Empirical neural tangent kernels (eNTKs) can provide a good understanding of a given network's representation: they are often far less expensive to compute and applicable more broadly than infinite width NTKs. For networks with O output units (e.g. an O-class classifier), however, the eNTK on N inputs is of size $NO \times NO$, taking $O((NO)^2)$ memory and up to $O((NO)^3)$ computation. Most existing applications have therefore used one of a handful of approximations yielding $N \times N$ kernel matrices, saving orders of magnitude of computation, but with limited to no justification.
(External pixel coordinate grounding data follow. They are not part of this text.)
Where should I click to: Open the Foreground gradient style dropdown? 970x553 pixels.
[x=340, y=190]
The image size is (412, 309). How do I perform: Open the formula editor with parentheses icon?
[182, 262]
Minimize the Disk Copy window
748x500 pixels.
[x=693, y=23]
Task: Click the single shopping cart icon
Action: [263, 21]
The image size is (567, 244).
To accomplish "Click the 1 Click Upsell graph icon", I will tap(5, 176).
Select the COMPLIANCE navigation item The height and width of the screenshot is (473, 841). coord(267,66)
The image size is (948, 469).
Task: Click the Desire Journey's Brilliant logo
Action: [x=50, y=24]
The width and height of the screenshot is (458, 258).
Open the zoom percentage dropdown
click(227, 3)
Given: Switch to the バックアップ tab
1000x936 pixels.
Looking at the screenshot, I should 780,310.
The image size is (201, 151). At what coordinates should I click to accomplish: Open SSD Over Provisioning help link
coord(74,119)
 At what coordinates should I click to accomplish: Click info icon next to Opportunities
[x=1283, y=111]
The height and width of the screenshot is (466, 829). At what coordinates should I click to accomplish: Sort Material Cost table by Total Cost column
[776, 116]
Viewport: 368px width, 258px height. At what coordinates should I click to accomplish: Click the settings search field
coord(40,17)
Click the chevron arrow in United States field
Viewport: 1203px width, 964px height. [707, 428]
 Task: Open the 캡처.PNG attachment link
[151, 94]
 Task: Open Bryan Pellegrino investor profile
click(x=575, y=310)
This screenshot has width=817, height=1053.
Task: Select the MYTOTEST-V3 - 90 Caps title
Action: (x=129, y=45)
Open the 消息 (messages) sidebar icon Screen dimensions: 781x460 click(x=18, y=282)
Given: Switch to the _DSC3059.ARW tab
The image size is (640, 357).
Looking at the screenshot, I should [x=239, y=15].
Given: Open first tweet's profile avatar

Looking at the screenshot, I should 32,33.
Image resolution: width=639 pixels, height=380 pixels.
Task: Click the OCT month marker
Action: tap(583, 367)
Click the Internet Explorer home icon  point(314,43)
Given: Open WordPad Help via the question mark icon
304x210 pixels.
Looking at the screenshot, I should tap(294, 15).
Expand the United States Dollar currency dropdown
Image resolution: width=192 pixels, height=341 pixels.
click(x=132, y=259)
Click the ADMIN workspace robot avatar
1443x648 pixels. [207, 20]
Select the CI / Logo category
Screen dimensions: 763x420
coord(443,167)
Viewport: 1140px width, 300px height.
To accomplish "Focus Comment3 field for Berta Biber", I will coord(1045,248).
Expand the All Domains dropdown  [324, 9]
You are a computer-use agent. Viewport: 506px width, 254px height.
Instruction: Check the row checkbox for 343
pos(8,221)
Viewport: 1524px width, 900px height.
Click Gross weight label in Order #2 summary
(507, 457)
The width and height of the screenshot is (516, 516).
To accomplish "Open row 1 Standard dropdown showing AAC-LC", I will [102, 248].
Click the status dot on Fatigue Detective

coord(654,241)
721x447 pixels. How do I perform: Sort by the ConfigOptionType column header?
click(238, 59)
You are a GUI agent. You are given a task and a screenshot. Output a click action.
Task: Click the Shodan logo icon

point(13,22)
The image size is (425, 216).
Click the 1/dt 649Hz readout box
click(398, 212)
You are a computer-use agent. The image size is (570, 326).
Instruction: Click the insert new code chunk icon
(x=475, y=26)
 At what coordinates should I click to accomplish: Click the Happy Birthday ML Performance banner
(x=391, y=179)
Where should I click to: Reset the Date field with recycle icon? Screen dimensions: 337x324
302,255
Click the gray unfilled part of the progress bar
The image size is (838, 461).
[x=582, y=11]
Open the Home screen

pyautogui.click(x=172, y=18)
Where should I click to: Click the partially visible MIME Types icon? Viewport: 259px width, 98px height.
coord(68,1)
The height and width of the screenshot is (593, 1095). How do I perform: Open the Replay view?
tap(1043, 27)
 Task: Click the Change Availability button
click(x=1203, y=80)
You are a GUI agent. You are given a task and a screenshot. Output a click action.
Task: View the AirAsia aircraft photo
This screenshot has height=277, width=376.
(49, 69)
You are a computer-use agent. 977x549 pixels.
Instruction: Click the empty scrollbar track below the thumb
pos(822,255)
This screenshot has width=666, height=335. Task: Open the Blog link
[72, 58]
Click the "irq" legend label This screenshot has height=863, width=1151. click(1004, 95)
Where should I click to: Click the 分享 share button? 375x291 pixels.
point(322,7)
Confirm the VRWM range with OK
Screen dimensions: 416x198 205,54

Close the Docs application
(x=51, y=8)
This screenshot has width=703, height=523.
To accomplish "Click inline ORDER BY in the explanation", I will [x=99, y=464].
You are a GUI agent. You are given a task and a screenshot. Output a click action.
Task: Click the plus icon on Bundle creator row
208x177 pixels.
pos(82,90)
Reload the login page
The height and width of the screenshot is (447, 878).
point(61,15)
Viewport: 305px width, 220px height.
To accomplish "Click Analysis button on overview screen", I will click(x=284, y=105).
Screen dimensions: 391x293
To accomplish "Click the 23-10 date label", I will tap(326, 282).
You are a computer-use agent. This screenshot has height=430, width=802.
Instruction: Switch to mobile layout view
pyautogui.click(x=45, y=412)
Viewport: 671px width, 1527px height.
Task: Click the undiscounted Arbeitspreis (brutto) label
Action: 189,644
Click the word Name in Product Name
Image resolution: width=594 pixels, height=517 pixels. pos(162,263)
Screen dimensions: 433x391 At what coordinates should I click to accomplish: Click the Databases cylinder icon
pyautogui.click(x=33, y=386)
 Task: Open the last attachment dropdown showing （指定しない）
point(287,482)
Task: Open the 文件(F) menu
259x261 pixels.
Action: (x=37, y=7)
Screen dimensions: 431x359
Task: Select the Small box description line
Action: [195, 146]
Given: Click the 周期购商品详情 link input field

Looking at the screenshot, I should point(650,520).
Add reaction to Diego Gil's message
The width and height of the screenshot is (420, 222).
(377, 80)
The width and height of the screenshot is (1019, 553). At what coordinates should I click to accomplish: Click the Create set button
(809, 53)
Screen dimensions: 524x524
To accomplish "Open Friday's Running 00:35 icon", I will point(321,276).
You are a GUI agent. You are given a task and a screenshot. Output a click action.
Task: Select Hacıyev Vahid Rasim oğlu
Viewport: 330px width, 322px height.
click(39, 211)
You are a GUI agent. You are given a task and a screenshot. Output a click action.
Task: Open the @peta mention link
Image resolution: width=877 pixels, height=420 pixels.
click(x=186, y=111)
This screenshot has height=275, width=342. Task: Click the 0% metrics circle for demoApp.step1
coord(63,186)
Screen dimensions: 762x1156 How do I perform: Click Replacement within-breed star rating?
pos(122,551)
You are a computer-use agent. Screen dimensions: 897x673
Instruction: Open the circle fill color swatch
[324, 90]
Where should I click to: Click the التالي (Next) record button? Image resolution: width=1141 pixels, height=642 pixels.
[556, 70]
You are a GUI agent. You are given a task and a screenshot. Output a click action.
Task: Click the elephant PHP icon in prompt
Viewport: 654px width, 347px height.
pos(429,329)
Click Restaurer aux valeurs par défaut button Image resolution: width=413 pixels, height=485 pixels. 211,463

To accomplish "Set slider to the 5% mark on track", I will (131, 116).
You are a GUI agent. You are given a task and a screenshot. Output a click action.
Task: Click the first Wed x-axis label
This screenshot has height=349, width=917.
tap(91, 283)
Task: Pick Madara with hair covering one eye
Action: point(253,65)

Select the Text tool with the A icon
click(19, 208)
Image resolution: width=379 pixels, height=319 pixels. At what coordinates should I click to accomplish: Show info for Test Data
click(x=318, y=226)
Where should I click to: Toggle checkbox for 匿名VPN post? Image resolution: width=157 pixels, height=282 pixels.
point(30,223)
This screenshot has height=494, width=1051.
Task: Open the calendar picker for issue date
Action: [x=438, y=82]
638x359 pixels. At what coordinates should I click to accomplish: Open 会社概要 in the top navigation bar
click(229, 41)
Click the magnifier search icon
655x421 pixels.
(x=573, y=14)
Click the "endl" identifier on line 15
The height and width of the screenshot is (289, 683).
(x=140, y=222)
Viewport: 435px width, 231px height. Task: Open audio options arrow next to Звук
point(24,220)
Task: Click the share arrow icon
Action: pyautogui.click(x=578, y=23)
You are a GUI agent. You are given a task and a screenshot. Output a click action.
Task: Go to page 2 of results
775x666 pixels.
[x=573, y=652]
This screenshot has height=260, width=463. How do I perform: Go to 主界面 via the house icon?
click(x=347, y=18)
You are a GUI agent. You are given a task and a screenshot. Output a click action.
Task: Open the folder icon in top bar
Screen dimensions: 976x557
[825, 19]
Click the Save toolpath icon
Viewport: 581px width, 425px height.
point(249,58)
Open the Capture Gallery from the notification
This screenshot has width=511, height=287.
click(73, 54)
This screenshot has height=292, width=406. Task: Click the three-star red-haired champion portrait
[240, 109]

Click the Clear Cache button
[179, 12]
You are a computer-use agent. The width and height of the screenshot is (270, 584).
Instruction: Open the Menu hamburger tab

We prove that one such approximation, which we call "sum of logits", converges to the true eNTK at initialization for any network with a wide final "readout" layer. Our experiments demonstrate the quality of this approximation for various uses across a range of settings.

翻译：经验神经正切核(eNTKs)能够有效理解给定网络的表征：与无限宽度的NTK相比，其计算成本通常更低且适用性更广。然而，对于具有O个输出单元（例如O类分类器）的网络，基于N个输入的eNTK矩阵尺寸为$NO \times NO$，需要$O((NO)^2)$的内存和高达$O((NO)^3)$的计算量。因此，现有大多数应用采用少数几种能生成$N \times N$核矩阵的近似方法，从而节省数个数量级的计算量，但这些方法几乎缺乏理论依据。我们证明其中一种被称为"logits求和"的近似方法，对于任意具有宽最终"读出"层的网络，在初始化时能收敛至真实eNTK。实验表明，该近似方法在多种设置下的各类应用中均表现优异。